Nos anos 70 do século XX, a teoria dominante era a de que o cancro tinha origem viral, ou seja, que era causado por vírus. Mary-Claire King, ainda uma ilustre desconhecida, tinha concluído um curso de genética e, em 1974, aceitava um trabalho na Universidade da Califórnia, em São Francisco, nos EUA, para estudar cancro da mama. (3) Era o primeiro passo para um trabalho que, embora ninguém na altura suspeitasse, iria mudar a forma como se olha para este tumor. Isto porque Mary-Claire King iria acabar por ser a primeira a mostrar que o cancro da mama é hereditário em algumas famílias, resultando de mutações no gene a que ela chamou de BRCA1. (4)

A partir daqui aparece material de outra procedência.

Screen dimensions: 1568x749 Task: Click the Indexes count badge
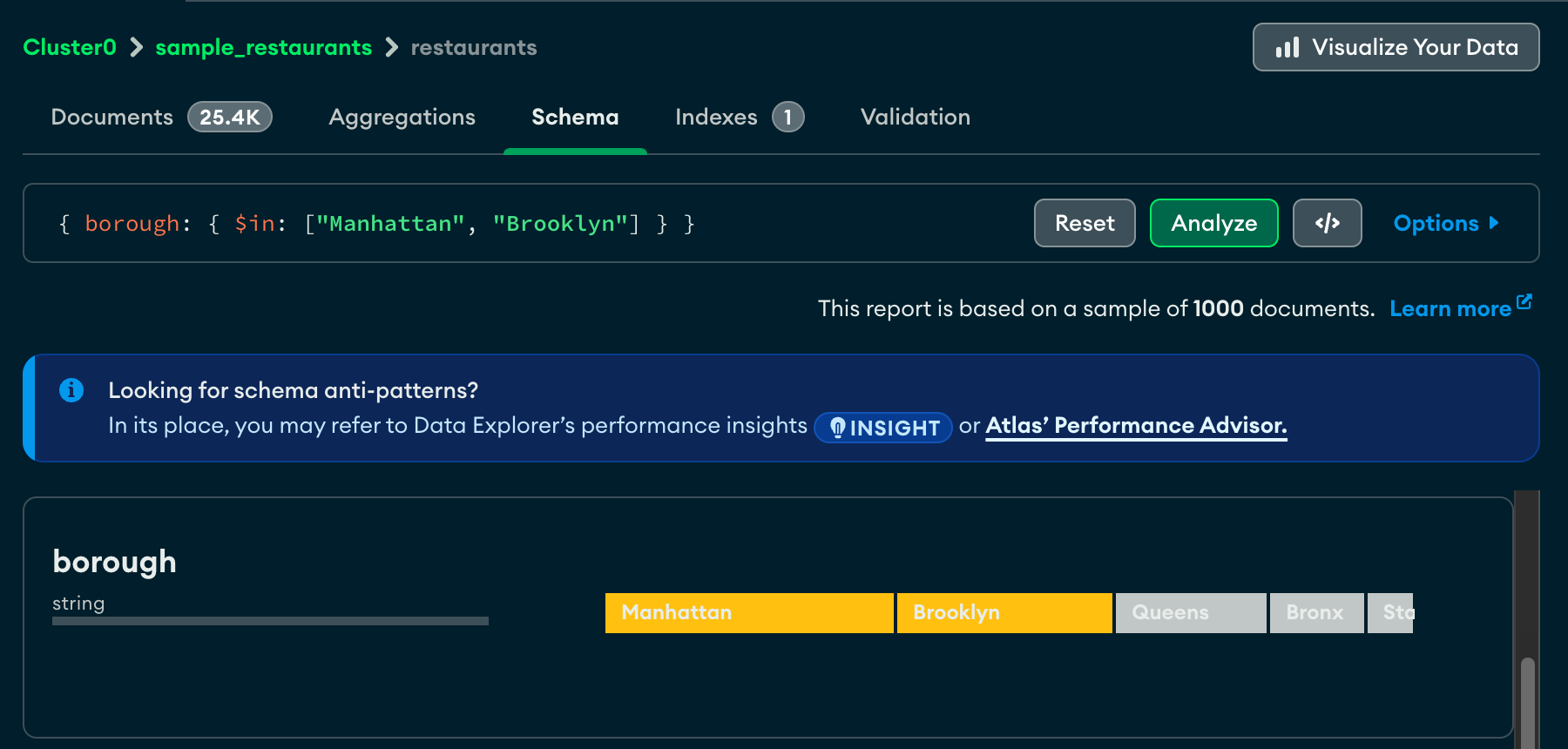click(787, 117)
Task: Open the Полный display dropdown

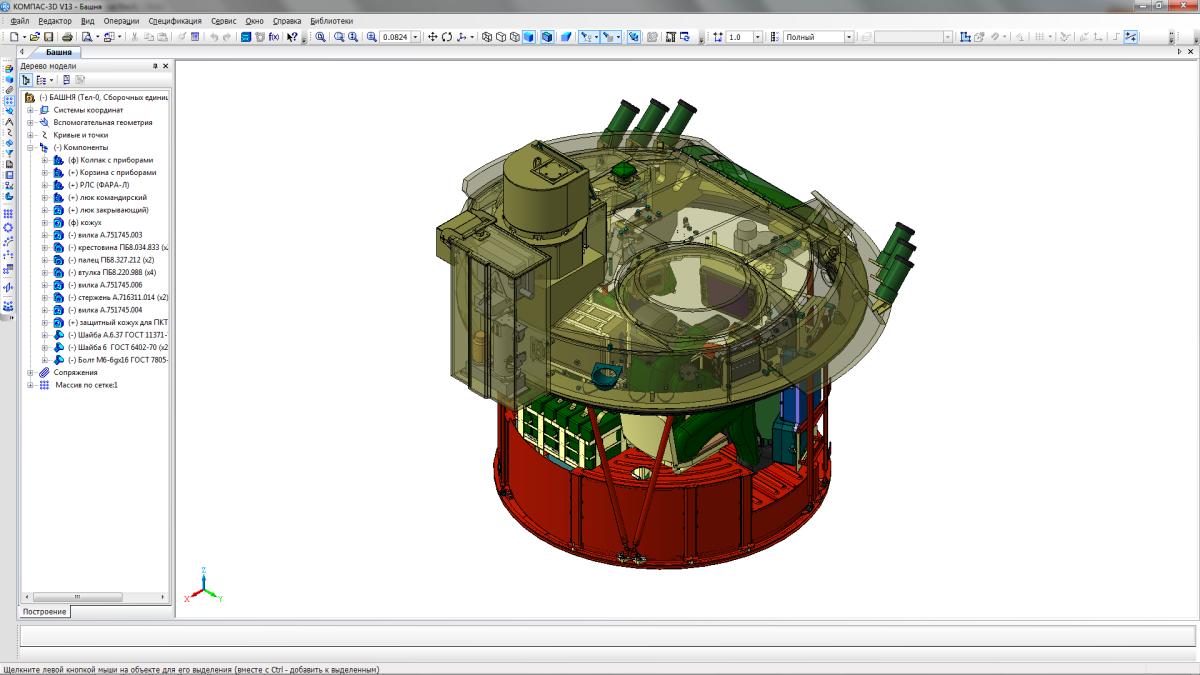Action: 849,37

“Achei que a herança devia estar envolvida em pelo menos algumas famílias”, disse, numa entrevista ao jornal New York Times. Na altura, o Instituto Nacional de Cancro dos EUA estava a fazer um estudo sobre anticoncecionais orais, com base num inquérito a 1.500 mulheres com cancro da mama, ao qual a investigadora conseguiu adicionar perguntas sobre a história familiar da doença, ou seja, se estas mulheres tinham parentes próximos com cancro da mama ou do ovário.(3)
As respostas permitiram concluir que o cancro da mama parecia ser muito mais comum em algumas famílias do que noutras e, tal como referiu a investigadora na mesma entrevista, “de todas as explicações possíveis, a estatisticamente mais provável era a existência de um gene com mutações responsáveis pelo cancro da mama em cerca de 4% das pacientes”. Gene esse que não passava, na altura, apenas de uma hipótese, mas que o grupo em que King trabalhava acabou por comprovar, em 1990, depois de muitos anos de trabalho, quando o gene foi finalmente descoberto no cromossoma 17.(3)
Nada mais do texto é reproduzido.